Rossi, ripreso da Speedweek, ha così commentato questo momento complicato: “Capire la nostra situazione è difficile, non è tutto chiaro. A volte ho un buon feeling con la moto, poi no di nuovo. Ero più felice in Malesia, dove mi sentivo più a mio agio sulla moto. In Thailandia più problemi ci hanno tormentato, dobbiamo lavorare di più. Pensavamo di fare un passo avanti in inverno, specialmente con l’elettronica. La realtà è diversa. Ora andiamo in Qatar per i test, c’è anche la prima gara. Dopodiché sapremo il nostro potenziale”.

MotoGP, Thai Test: Valentino Rossi e i problemi Yamaha

Valentino Rossi ha proseguito la sua analisi parlando dei vari problemi riscontrati sulla sua Yamaha M1 2018: “Il nostro telaio di quest’anno è simile a quello del 2016. La differenza è probabilmente nella distribuzione del peso. Mi sento più a mio agio con il nuovo telaio perché posso guidare le curve in modo più veloce e sento meglio la gomma anteriore. Tuttavia, dobbiamo ancora migliorare, specialmente nell’accelerazione”.

A livello di telaio il nove volte campione del mondo sembra essere tutto sommato contento. Essere tornati alla versione 2016, pur con qualche evoluzione, ha migliorato la negativa situazione del 2017. Tuttavia, ciò non basta. Ci sono problemi di accelerazione e non solo: “Abbiamo sempre avuto problemi con la gomma posteriore, dipendiamo da essa. Se puoi utilizzare pneumatici più morbidi, puoi guidare più velocemente. Sfortunatamente, un pezzo di gomma è uscito dal battistrada perché la temperatura era troppo alta. Quindi ho dovuto guidare una gomma più dura. Con una gomma più dura, puoi fare una distanza di gara, ma non sei così veloce. Non importa cosa cambiamo sulla moto, tutto è collegato alla gomma posteriore”.

MotoGP, Thai Test: Valentino Rossi parla anche di Maverick Vinales

In casa Yamaha tante rogne sono dovute all’elettronica. Il team Movistar non riesce a sfruttare a dovere il software della centralina Magneti Marelli, cosa che invece riesce a Honda e Ducati. Valentino in merito dice: “I problemi hanno un effetto diverso a seconda della pista. L’unico produttore leader sia di Sepang che Buriram è Honda con Marquez, Pedrosa e Crutchlow. Ducati è volata a Sepang, Lorenzo è stato il più veloce lì, ma Buriram ha avuto delle difficoltà. Vediamo cosa succederà in Qatar. Spero che saremo migliori”.

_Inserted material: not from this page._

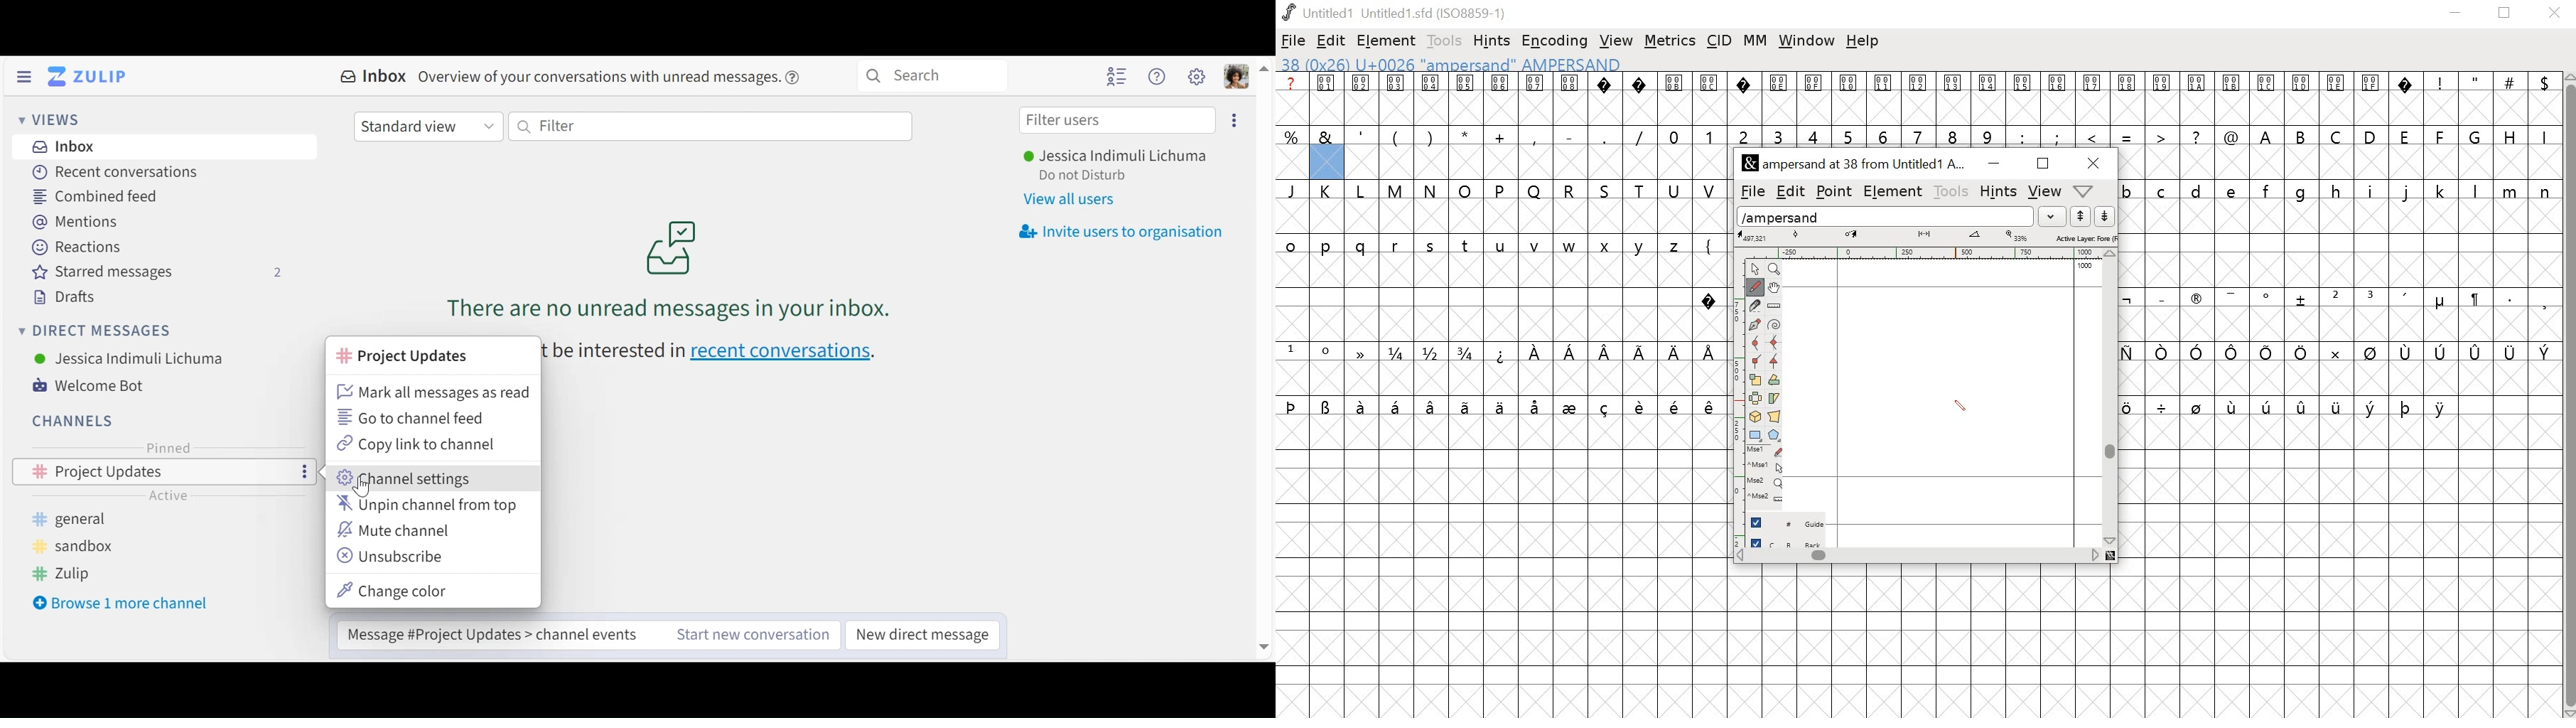 This screenshot has height=728, width=2576. I want to click on pinned, so click(169, 447).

Maverick Vinales ha fatto presente che Yamaha sta lavorando in una direzione probabilmente sbagliata. Maio Meregalli aveva dichiarato che Rossi sarebbe stato quello più seguito in tema di sviluppo, però lo spagnolo vuole un suo ruolo e una moto per sé. Il Dottore sul tema commenta: “Se Maverick vuole usare altro materiale, può farlo. Abbiamo anche provato cose diverse l’anno scorso. Parliamo molto del telaio e dell’elettronica, ma tutto dipende dalle gomme. A volte cambi il tipo di pneumatico e la sensazione è completamente diversa. È così che siamo stati l’anno scorso. Con tali condizioni, è molto difficile sviluppare una moto. A volte abbiamo un problema, dopo due ore non c’è più. La stessa cosa il giorno dopo.”